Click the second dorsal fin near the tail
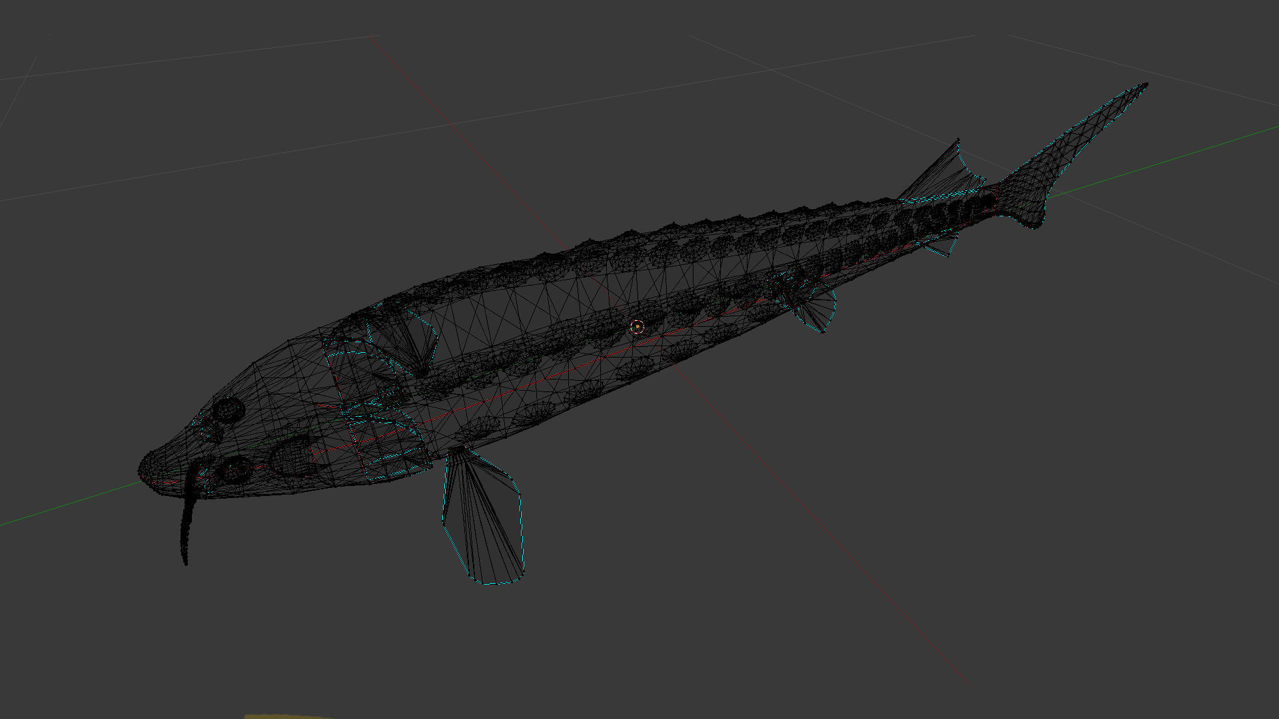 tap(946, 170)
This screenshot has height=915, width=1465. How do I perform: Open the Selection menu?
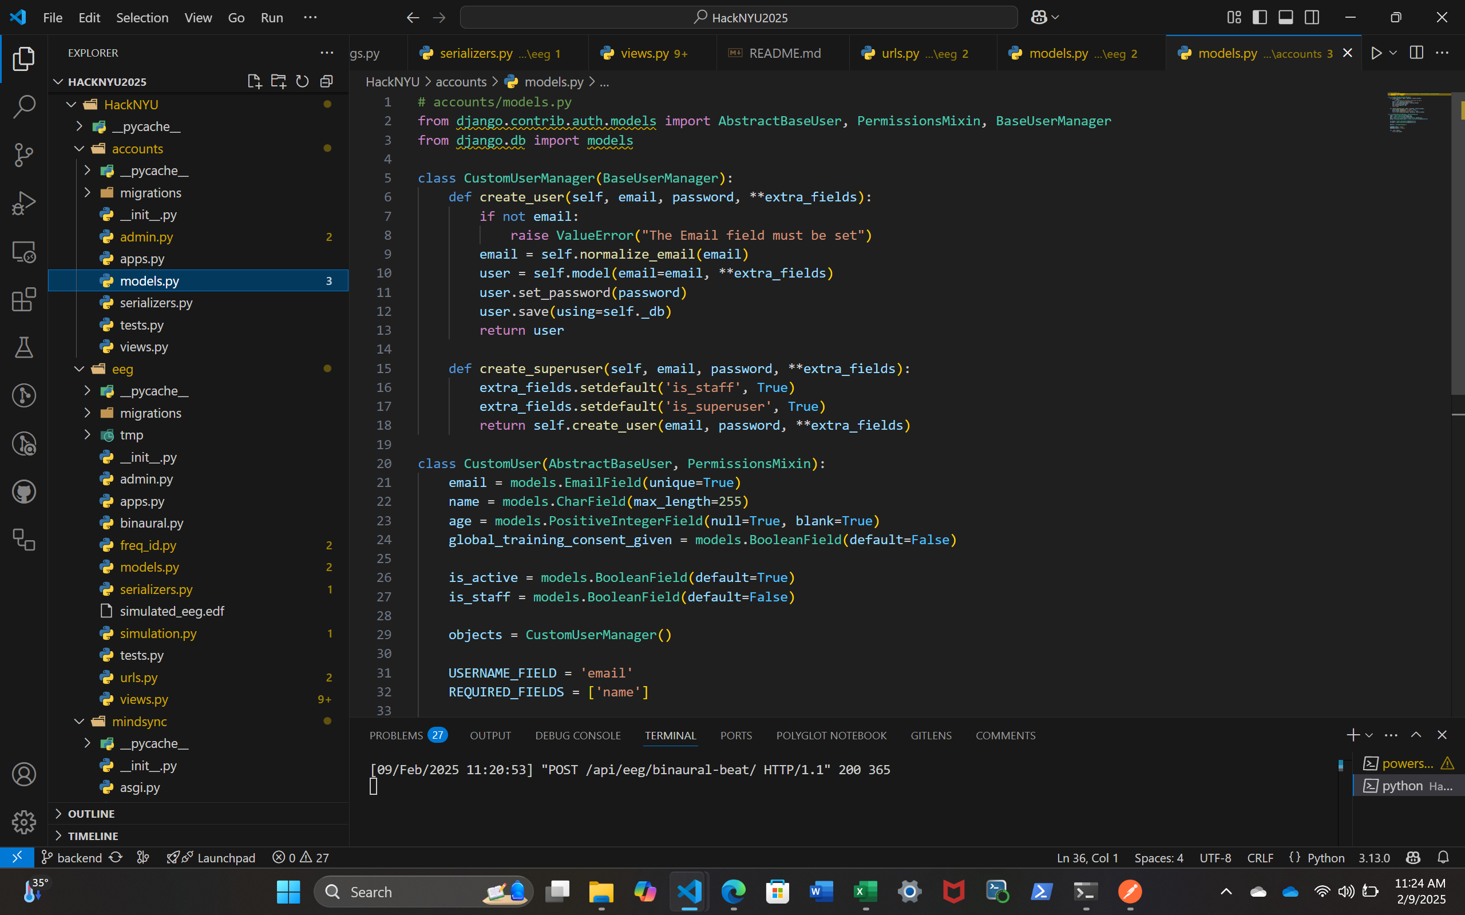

* * *

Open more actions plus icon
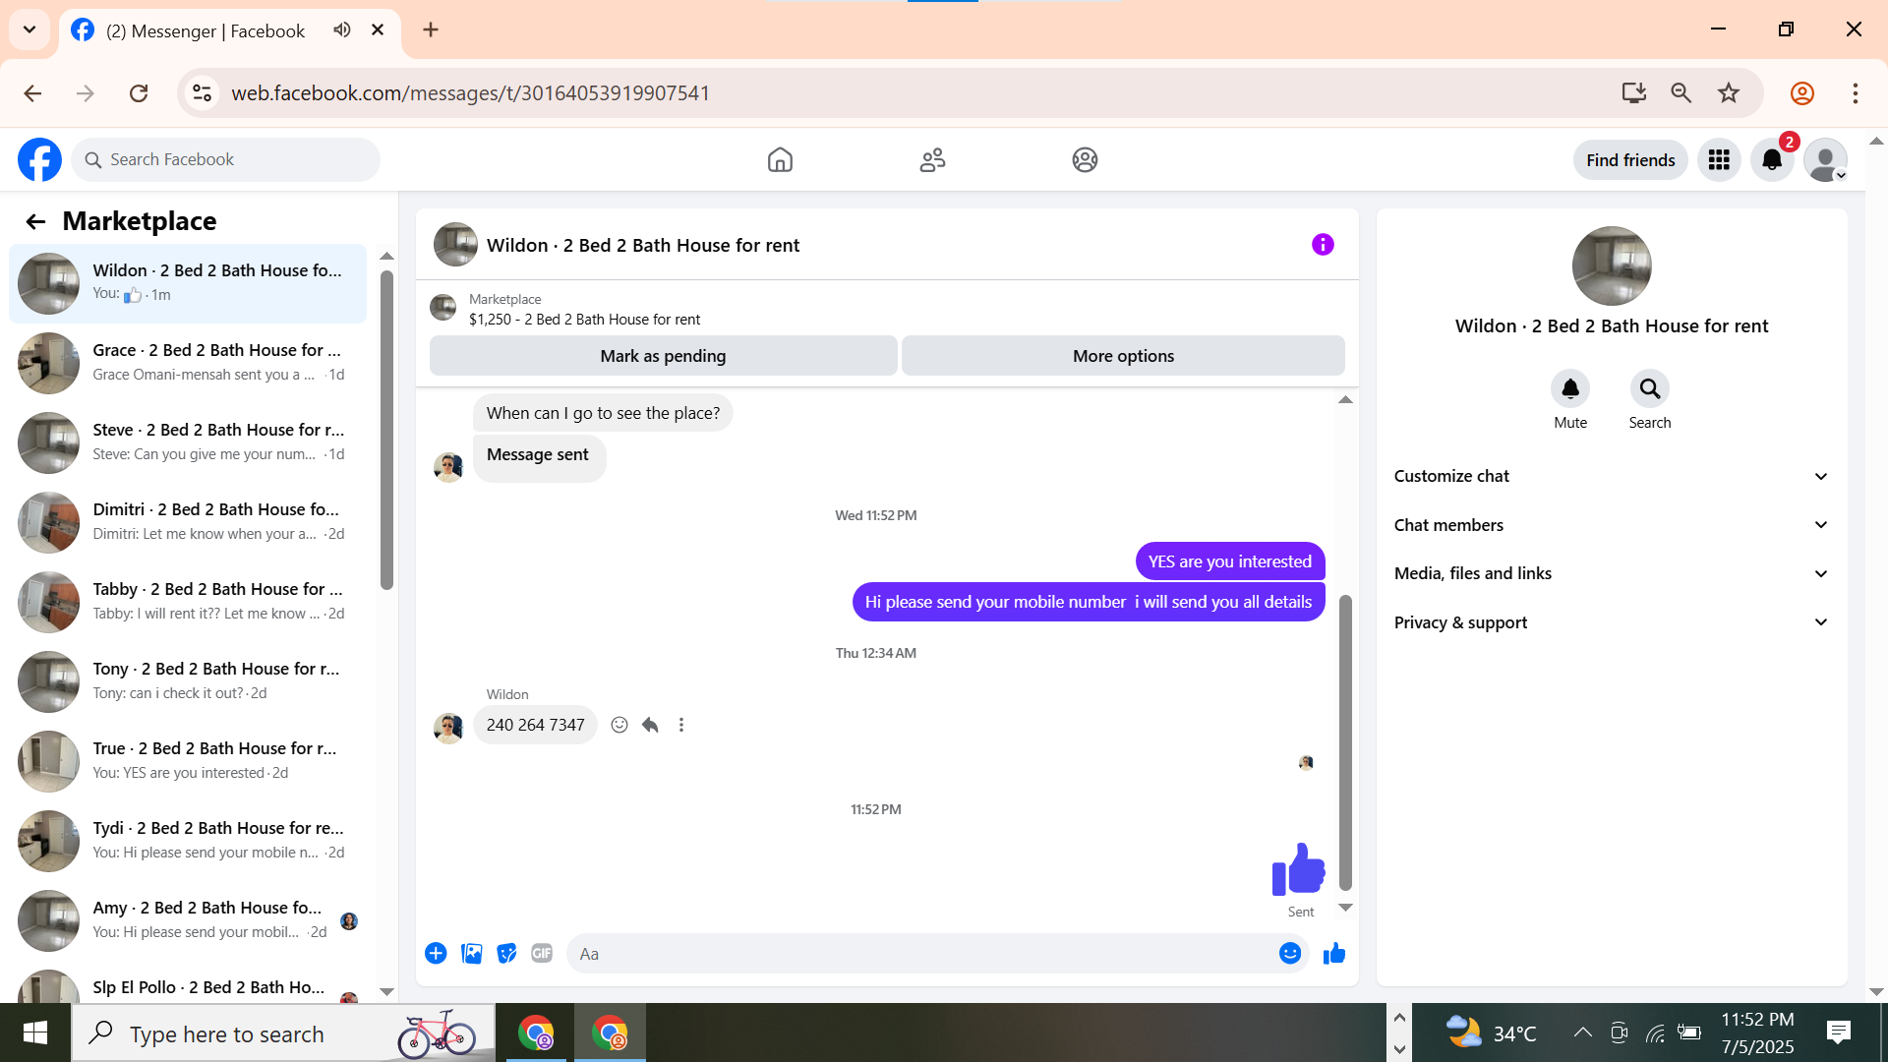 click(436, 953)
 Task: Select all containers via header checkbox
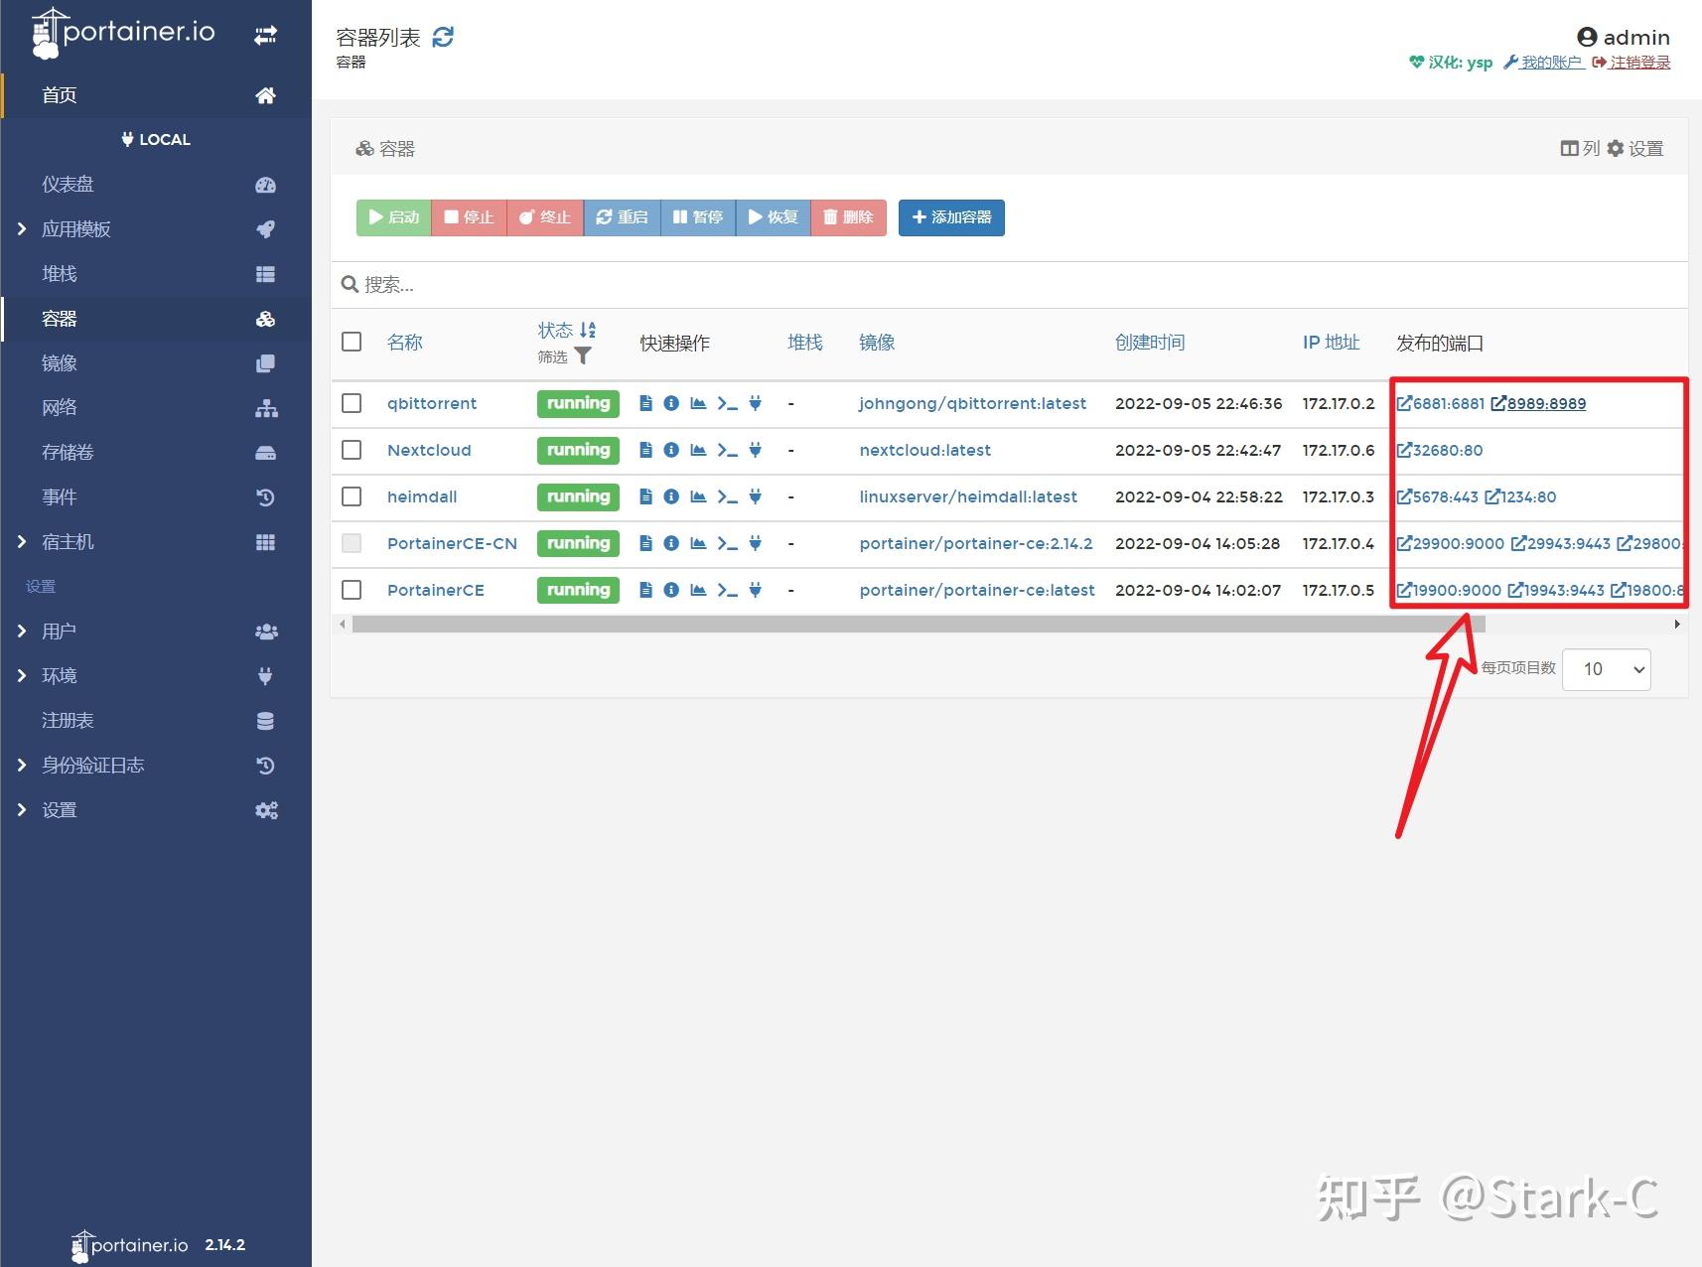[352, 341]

---

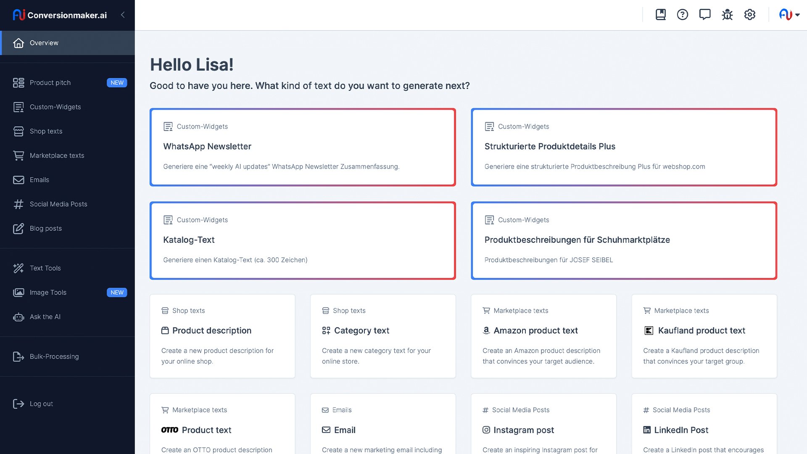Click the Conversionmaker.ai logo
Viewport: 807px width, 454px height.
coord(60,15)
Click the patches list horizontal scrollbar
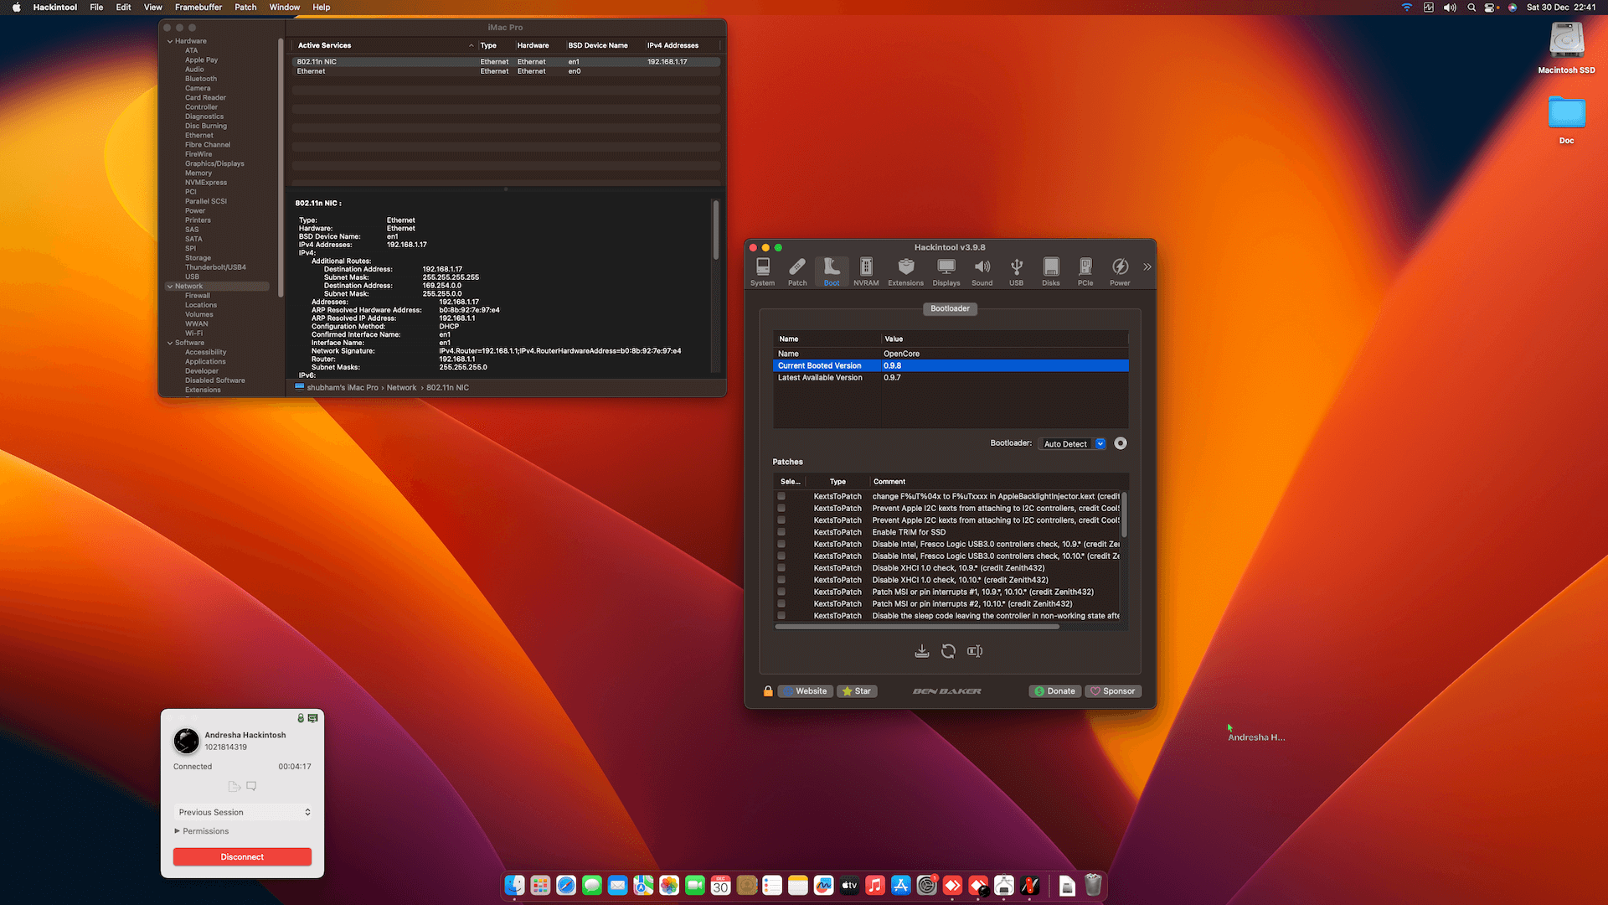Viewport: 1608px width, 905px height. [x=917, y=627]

--- WHAT THE TASK ASKS ---
What is needed is an exact copy of the lines above from the one with "Click the second dorsal fin near the tail" to the one with "This screenshot has", both ends kept, and nothing more; please leave the pictures out.

--- RESULT ---
Click the second dorsal fin near the tail
 tap(946, 170)
This screenshot has height=915, width=1465. How do I perform: Open the Selection menu?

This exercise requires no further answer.